Personal information
- Born: 17 April 1976 (age 50) Saint Andrew Parish, Jamaica

Sport
- Sport: Track and field

Medal record
Men's Athletics
Representing Jamaica
World Indoor Championships
| Bronze medal – third place | 2004 Budapest | 60 m hurdles |
Commonwealth Games
| Gold medal – first place | 2006 Melbourne | 110 m hurdles |
| Bronze medal – third place | 2002 Manchester | 110 m hurdles |
CARIFTA Games Junior (U20)
| Gold medal – first place | 1995 George Town | 110m hurdles |
| Gold medal – first place | 1995 George Town | Long Jump |
| Gold medal – first place | 1994 Bridgetown | Long Jump |
| Gold medal – first place | 1994 Bridgetown | 4x100m relay |
| Silver medal – second place | 1994 Bridgetown | 110m hurdles |
| Silver medal – second place | 1993 Fort-de-France | Long Jump |
| Bronze medal – third place | 1995 George Town | Triple Jump |
| Bronze medal – third place | 1993 Fort-de-France | 110m hurdles |

= Maurice Wignall =

Jamaican athletics competitor

Maurice Andre Wignall (born 17 April 1976) is a Jamaican hurdling athlete.

His first appearance in a major international championship was at the 1997 World Championships, where he competed in the long jump competition.
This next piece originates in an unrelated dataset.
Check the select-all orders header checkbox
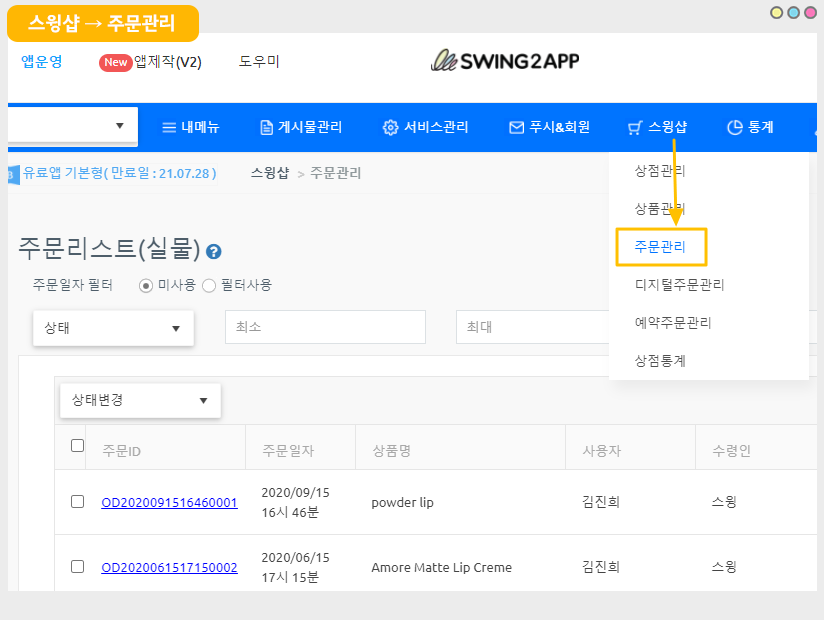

He jumped 8.09, which still stands as his personal best. Competing for the George Mason Patriots track and field team, Wignall won the 1999 long jump at the NCAA Division I Indoor Track and Field Championships with a jump of 7.96 m.
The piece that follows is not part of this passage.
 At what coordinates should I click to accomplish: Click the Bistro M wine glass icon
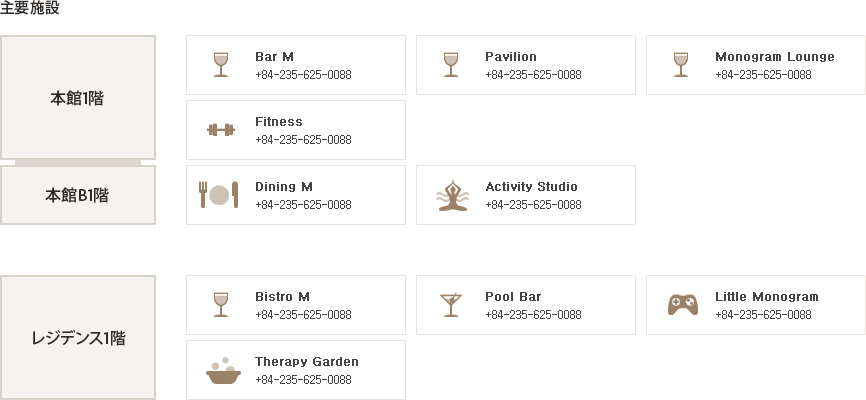coord(221,305)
Wignall's success in hurdling came relatively late. He took his first medal, a bronze medal, at the 2002 Commonwealth Games. At the 2004 World Indoor Championships, Wignall won the bronze medal in 60 m hurdles which is the distance used indoor. Later that year he competed in the Olympic 110 metres Hurdles where he placed fourth in the final, missing the bronze medal by one hundredth of a second. In the semi-final he set a new national record with a time of 13.17.

At the end of the 2004 season Wignall won the silver medal in the 2nd IAAF World Athletics Final. He also competed in Helsinki 2005, but finished seventh in the final.

In March 2006 he won the gold medal at the Commonwealth Games, with a time of 13.26, comfortably ahead of the rest of the field.